> **Trecho fornecido**:
========================================================================

Não é só que esses trabalhos explorem as "áreas cinzentas" do consentimento. O que eles examinam é a forma pela qual o consentimento pode agir como cobertura, nas palavras de Popova, mascarando outros diferenciais de poder no relacionamento —porque alguém já "disse sim", ou por oferecer uma capa para outras violações.

É essa a história de "Minha Sombria Vanessa" e de "A Teacher", série do canal FX em que educadores predatórios cuidadosamente pedem permissão.

Mulher branca sorri
Escritora Kate Elizabeth Russell, autora de 'Minha Sombria Vanessa' - Elena Seibert

A retórica positiva da cultura do consentimento, com suas injunções para que as mulheres conheçam seus corpos e digam o que pensam, nos diz muito pouco sobre estados de ser como esses. O autoconhecimento é alardeado como uma espécie de blindagem –se você sabe do que gosta e o que pedir, não poderá ser explorada.

Em "Tomorrow Sex Will Be Good Again", Angel vincula essa crença ao que denomina "feminismo da confiança", com seu espírito ativista e horror à vulnerabilidade. Por sob isso, ela argumenta, persiste o velho negócio de tornar a mulher responsável pela violência alheia.

Ler todos esses livros em sequência é sentir uma confluência poderosa de ideias. "Temos de complicar a conversa sobre violência sexual, precisamos de uma linguagem sobre um ‘espectro’ de dados" (Kaba); precisamos de "palavras intermediárias" (Febos); precisamos aprender a dizer, e ouvir, não só um entusiástico "sim" ou "não" mas também um "talvez" (Angel).

========================================================================

[Entradas de dados]
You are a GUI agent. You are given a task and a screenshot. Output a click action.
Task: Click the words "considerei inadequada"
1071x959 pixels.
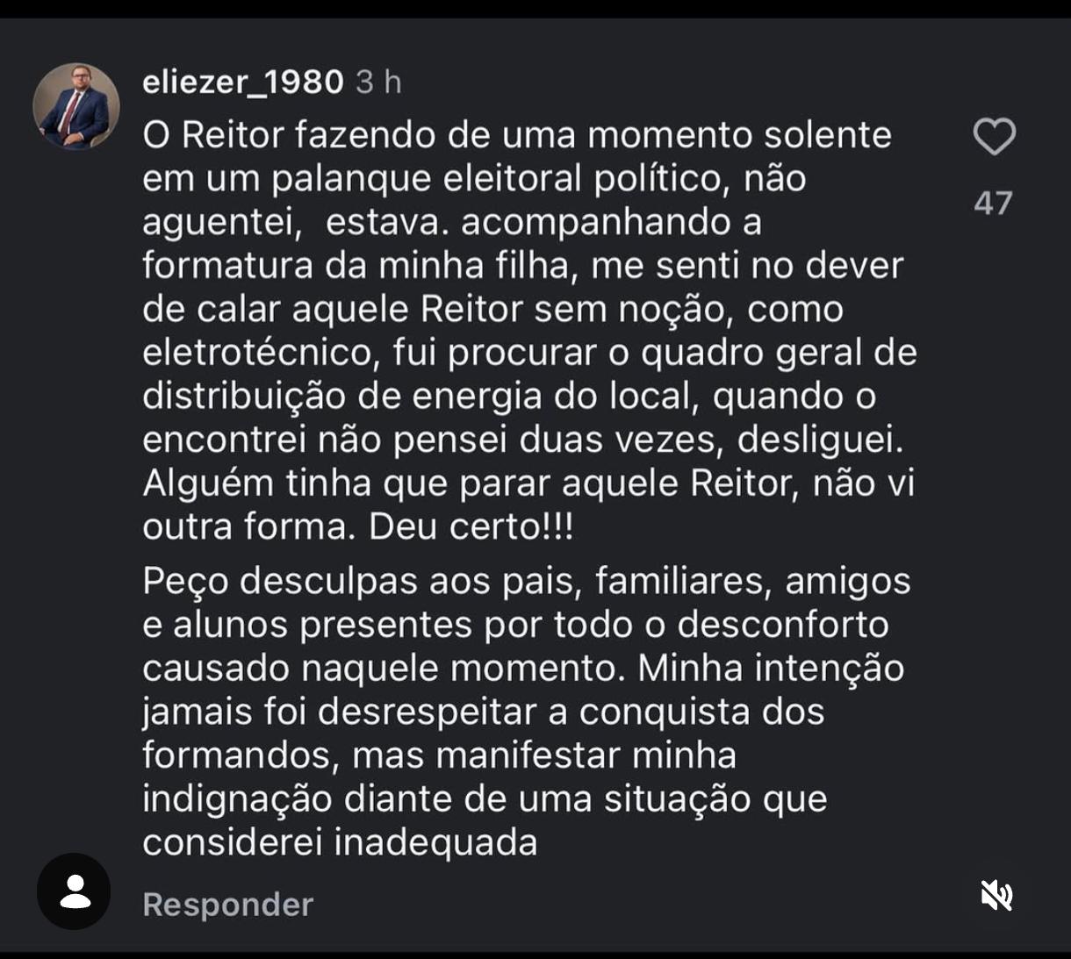point(340,843)
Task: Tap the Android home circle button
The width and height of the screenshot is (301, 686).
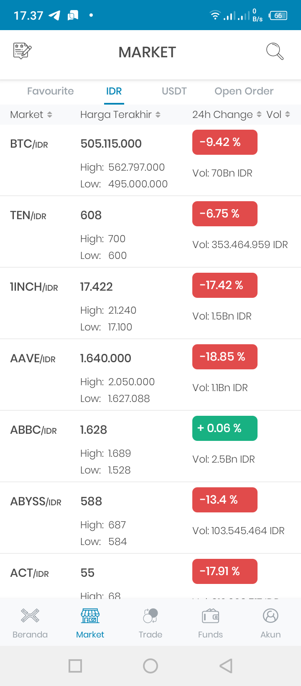Action: pyautogui.click(x=151, y=666)

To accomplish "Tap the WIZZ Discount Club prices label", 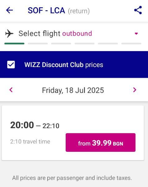I will [x=64, y=65].
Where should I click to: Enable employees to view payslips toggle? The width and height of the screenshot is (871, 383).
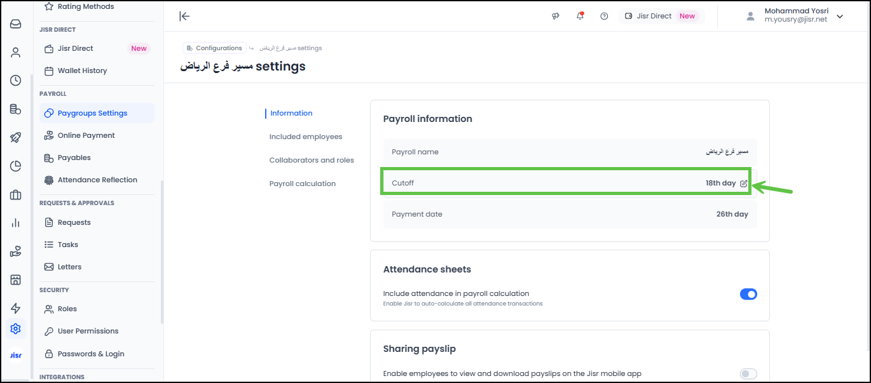pyautogui.click(x=748, y=374)
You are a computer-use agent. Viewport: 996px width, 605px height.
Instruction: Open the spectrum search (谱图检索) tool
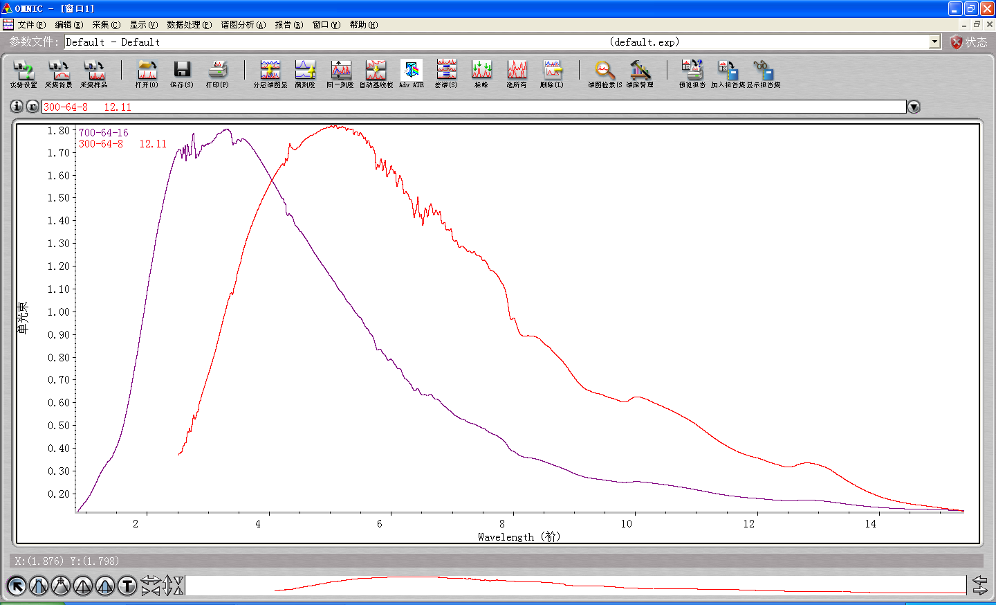click(x=605, y=74)
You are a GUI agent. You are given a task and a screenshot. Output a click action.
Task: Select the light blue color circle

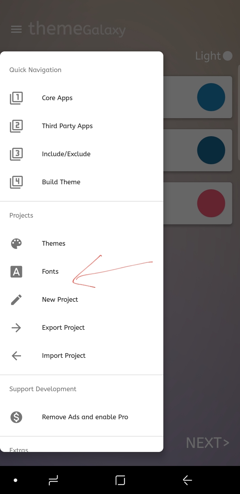211,97
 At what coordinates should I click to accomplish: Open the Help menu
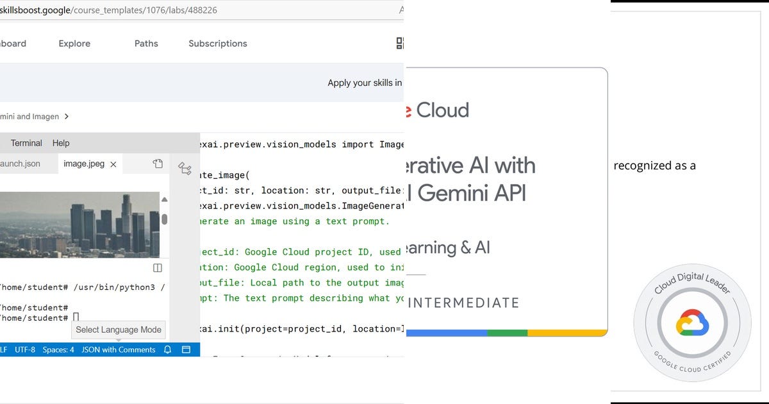pyautogui.click(x=60, y=142)
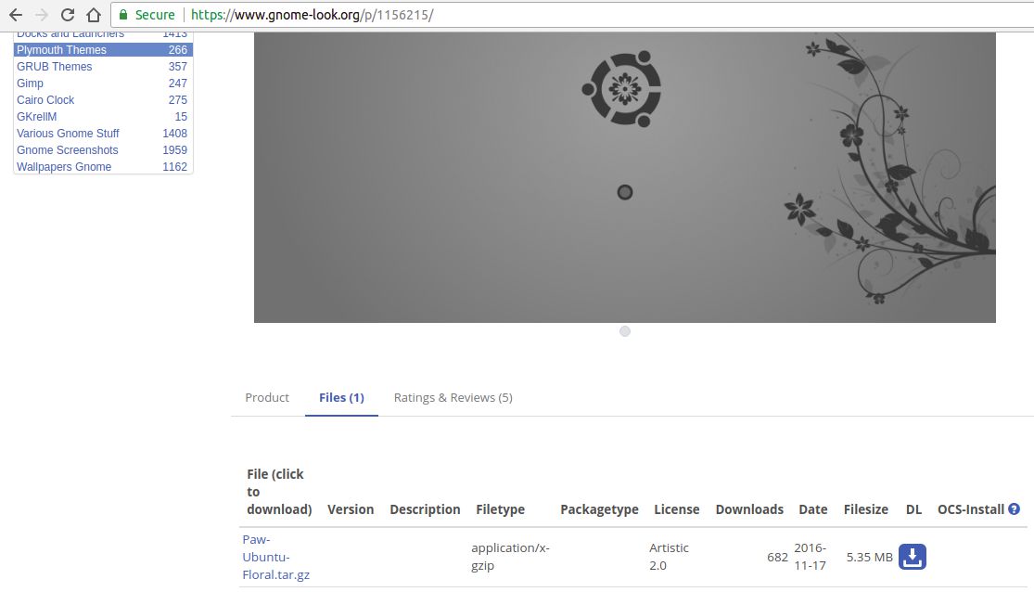Open the Gimp category
The width and height of the screenshot is (1034, 592).
pyautogui.click(x=31, y=84)
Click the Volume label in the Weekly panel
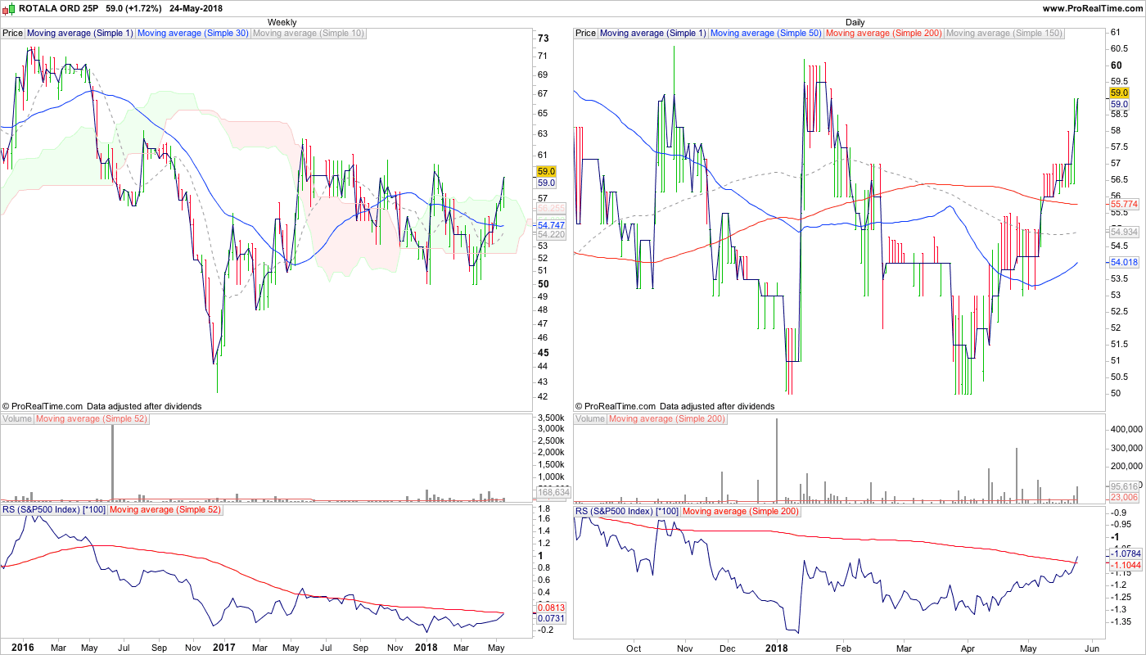The image size is (1146, 655). (x=17, y=419)
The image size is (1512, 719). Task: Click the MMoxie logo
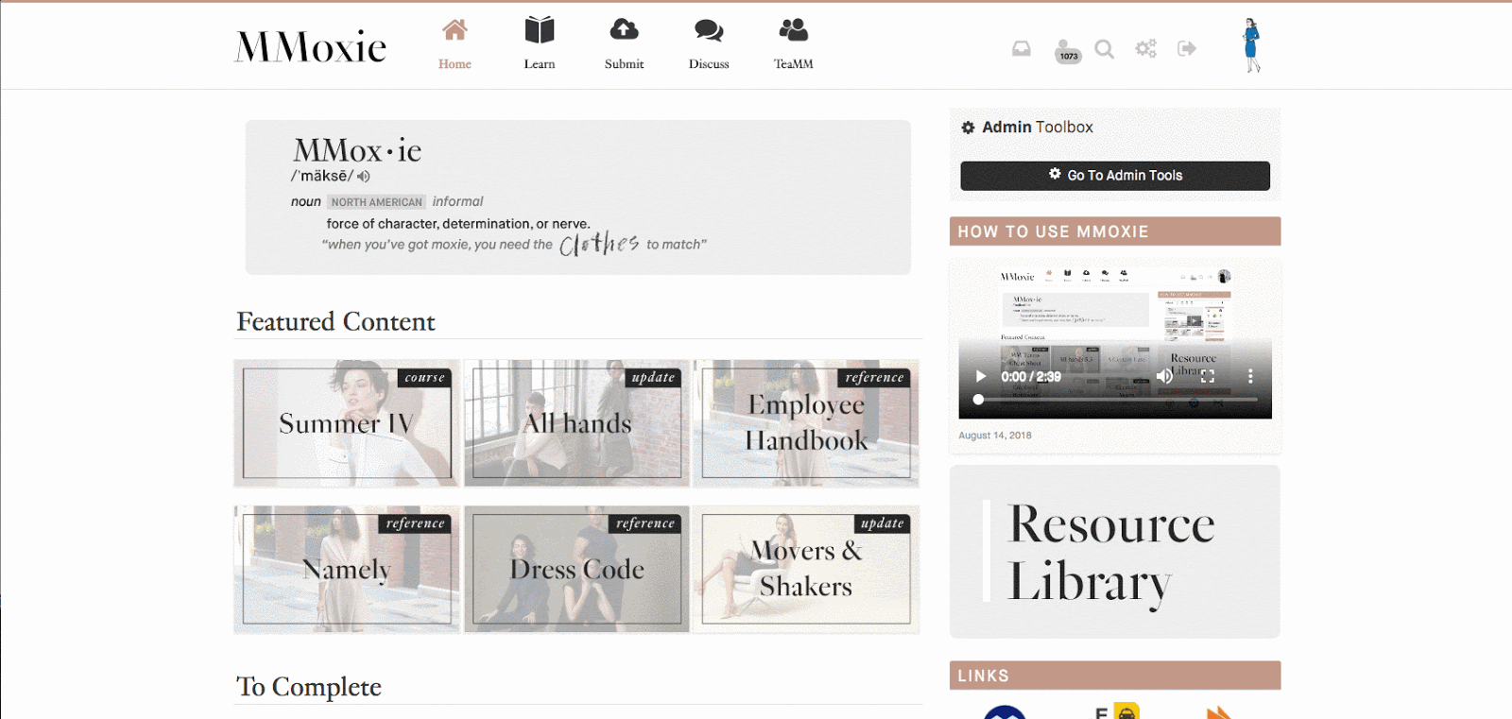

========================================================================

> **Item da tarefa**:
Transcreva, do texto sobre consentimento, o trecho que começa com as palavras "A retórica positiva" e termina com "pela violência alheia.".

> **Resultado do exercício**:
A retórica positiva da cultura do consentimento, com suas injunções para que as mulheres conheçam seus corpos e digam o que pensam, nos diz muito pouco sobre estados de ser como esses. O autoconhecimento é alardeado como uma espécie de blindagem –se você sabe do que gosta e o que pedir, não poderá ser explorada.

Em "Tomorrow Sex Will Be Good Again", Angel vincula essa crença ao que denomina "feminismo da confiança", com seu espírito ativista e horror à vulnerabilidade. Por sob isso, ela argumenta, persiste o velho negócio de tornar a mulher responsável pela violência alheia.